Ce qui transparaît aussitôt à l’écoute de ce nouvel opus, c’est son caractère très direct, la recherche de l’efficacité. Les compositions fleuves sont du coup absentes de la galette, et l’instrumentation ne s’épanche plus en démonstrations poussées toutes les dix secondes, au profit de plans plus simples. Les pistes se construisent alors le long d’allures relativement dociles, bien que des à-coups explosifs y prennent également part. À l’instar d’un « Planned Obsolescence », les atmosphères un tantinet pesantes de ce disque sont dues aux low tempos et boucles rythmiques. L’impression qui s’établit est celle d’avoir affaire à un aspect plus intimiste de la musique de GOJIRA. Alors qu’on leur connaissait une grandeur démesurée, visualisée au travers d’une instrumentation martiale, tout cet ensemble paraît réfréné. Le style du combo français n’a pourtant guère changé, avec des riffs vaporeux qui suffisent bien souvent à amorcer cette épopée mentale gargantuesque dans l’univers du quatuor. Sauf que, cette fois-ci, le tableau est bien délimité et donne l’impression que le groupe retient ses capacités. Plusieurs facilités d’écritures se présentent à l’écoute, notamment les constantes répétitions d’un même plan au sein d’une piste, comme la structure hypnotique de « The Axe ». Outre ces rythmiques lourdes et itératives, de nombreuses sections d’arpèges et d’acoustique ambiancent les morceaux, même si dans un registre moins spatial que celui qu’on leur connaît. « Born In Winter » débute de la sorte, présentant un sublime chant clair grave retenu, au phrasé syllabique. Il s’y crée ainsi une belle harmonie d’envoûtement et légèreté du fait de cet aspect évocateur qu’instaurent les arpèges circulaires. Ces sonorités pures et fragiles donnent lieu à quelques expérimentations telles qu’une outro toute en bruitages et accords éthérés solennels. Interlude de mi-album, « The Wild Healer » dispose d’un son plutôt digital, avec quelques apparats 8-bit dans le riff mélodique. Constitué d’une pincée d’accords en circulaire, cette plage contraste joliment avec l’opacité des morceaux de l’album. Agréable musicalement, et assez inattendu de la part d’un groupe comme celui-ci.
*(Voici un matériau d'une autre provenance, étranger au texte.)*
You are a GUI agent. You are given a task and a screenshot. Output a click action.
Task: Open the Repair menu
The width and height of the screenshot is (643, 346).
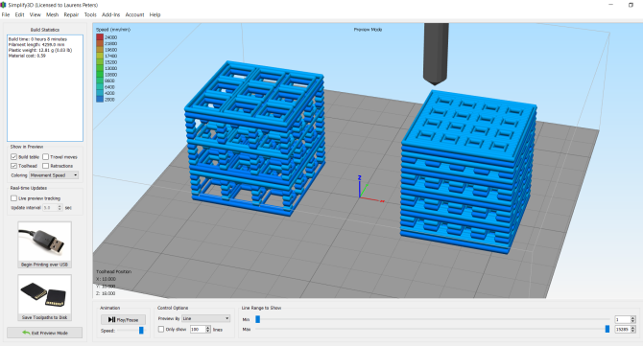tap(71, 14)
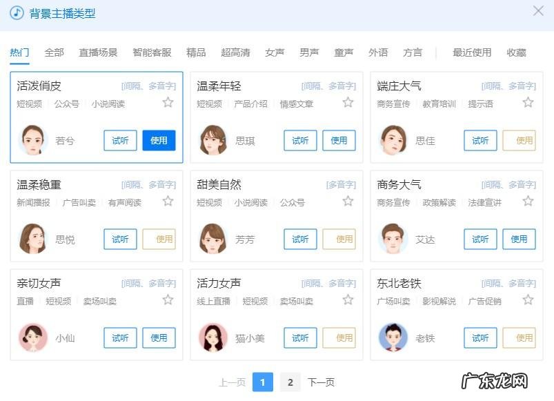554x401 pixels.
Task: Go to page 2 of results
Action: (290, 382)
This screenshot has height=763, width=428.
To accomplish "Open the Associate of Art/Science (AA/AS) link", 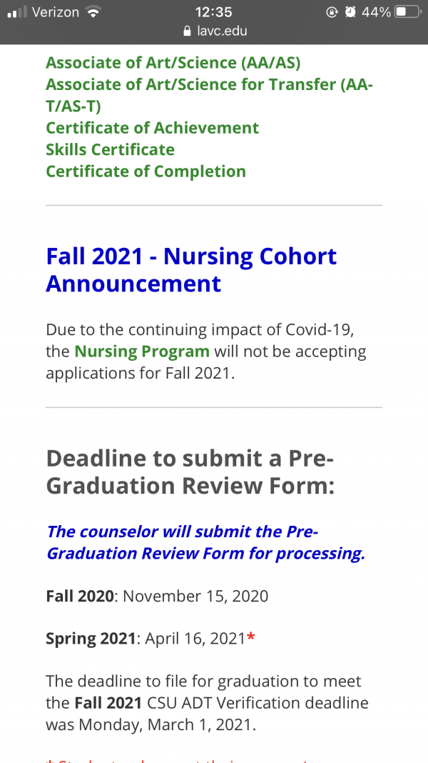I will (x=173, y=63).
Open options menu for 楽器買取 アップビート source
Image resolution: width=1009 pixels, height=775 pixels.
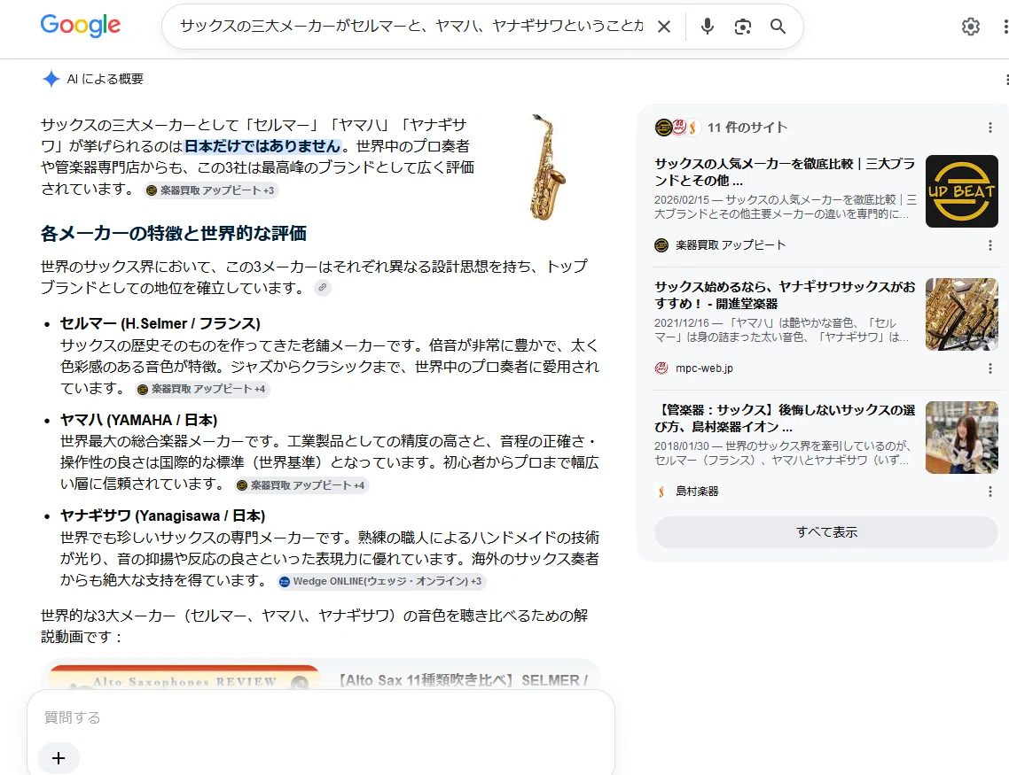coord(989,244)

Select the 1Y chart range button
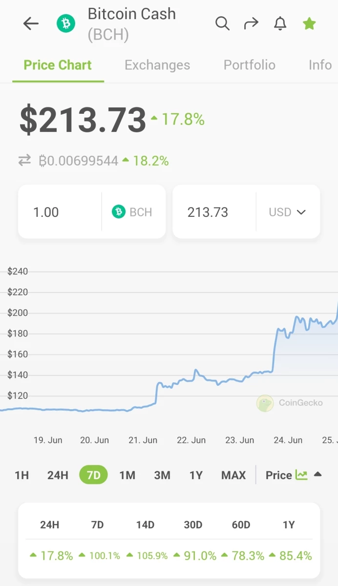pos(196,475)
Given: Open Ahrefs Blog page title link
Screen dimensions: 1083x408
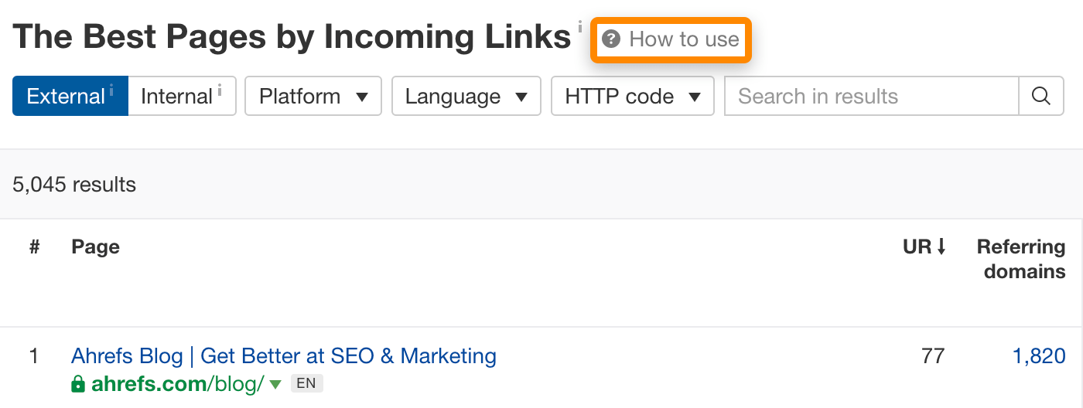Looking at the screenshot, I should pos(283,356).
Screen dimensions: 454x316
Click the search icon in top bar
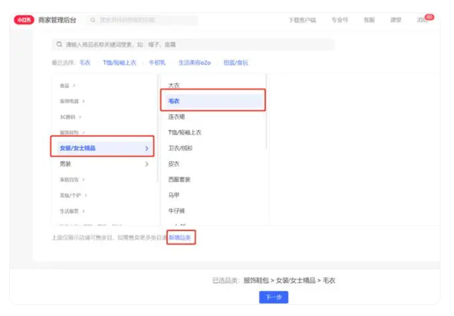click(x=93, y=20)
Au rayon nouveautés dans la façon de travailler de GOJIRA, nous trouvons la présence de Josh Wilbur à la production et au mixage, pour collaborer avec Joe, qui s’en occupait habituellement seul. Le résultat est exemplaire. Chaque ligne instrumentale, vocale, ressort proprement sans baver sur celles d’à côté. Et le tout sans entacher la puissance sonore. Le rendu de la batterie est extrêmement bien dosé vis-à-vis de ses différents composants, tandis que basse et guitares voient leurs accords ciselés dans le marbre auditif. Cependant, cette application plus professionnelle joue sans doute un rôle dans la perte de cet aspect massif incessant lorsque l’on écoute un de leurs albums. Un excellent travail a été réalisé mais, justement, on y perd assurément en ambiance. Si Mario a gagné en technicité, il ne la déploie pas forcément sur L’Enfant Sauvage et ses jeux dévastateurs ne touchent pas outre-mesure. Son instrument se pare même un rendu assez mécanique, où les blasts sont moindres et les rythmiques peu enclines à faire de surprenants détours. Ce qui n’empêche pas des titres solides tels que « Mouth Of Kala » de s’imposer.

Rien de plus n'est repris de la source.